Two wage-and-hour-law changes currently are wending their way through Congress. One seeks to clarify and revisit which workers are entitled to overtime; another will allow employers to substitute “compensation time” — paid hours off for up to 160 hours of overtime pay per year (see p. 10 for more details).

Whenever the government starts tinkering with labor law, expect furor from all sides of the political spectrum; these proposals are no exception.

For instance, liberal writer Molly Ivins, quickly sounded the alarm in her syndicated column: “With such a smarm of butter over their visages do the Republicans go on about the joys of ‘flexibility’ and ‘freedom of choice’ that you would have to read the bills for maybe 30 seconds before figuring out they're about repealing the 40-hour workweek and ending overtime.”

Contrast that with an article from the owner-oriented Entrepreneur magazine:

“The changes would mean higher payroll costs for businesses, especially for those who have several employees who work long hours but still make salaries less than the $22,100 ... add to that the additional one-time cost — estimated at $535 million to $680 million — for businesses to implement the new rules in employee-compensation programs, and the bill really starts to soar.”
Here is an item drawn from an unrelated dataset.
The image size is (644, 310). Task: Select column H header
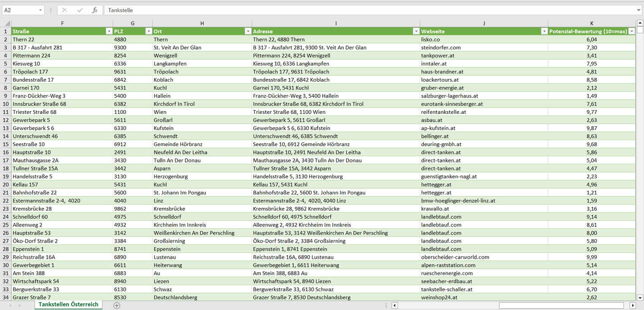[x=202, y=23]
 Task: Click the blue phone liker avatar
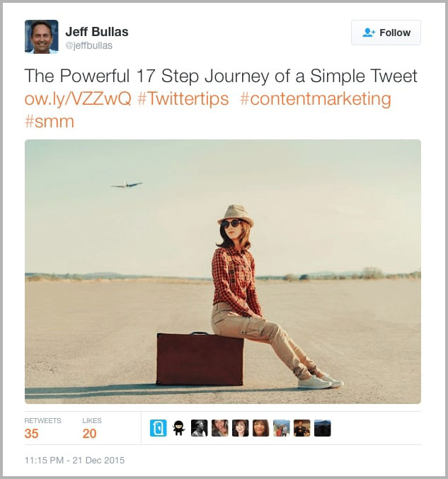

So, to summarize: The proposed changes to the Fair Labor Standards Act (FLSA) are bad because people will lose overtime protection. On the other hand, the changes are bad because too many people would gain overtime protection.

The truth, as it is with most controversial issues, is probably not as bad as either side suggests. And it’s not too late to complain (or offer praise or suggestions) — the proposal to clarify overtime rules is in a period of public comment (visit to offer your input). The comp-time bill still is being discussed in Congress, so contacting your representative could help.

Regardless of whether the proposals, as written, are a good idea, most people do agree that revision of the decades-old, confusingly written FLSA is long overdue. The Department of Labor last revised job descriptions in 1949 (when “leg men” and “straw bosses” existed), and the annual income limit, under which full-time employees automatically are entitled to overtime (regardless of job function) — currently $8,060 — dates back to 1975, before many workers, especially low-wage workers, were born.

Weeding out the confusing language will help — misclassified employees could sue for years of back wages plus penalties, even if their managers’ mistakes were honest. Making sure business owners at least understand the rules is a logical, nonpartisan way to kick off the inevitable debates.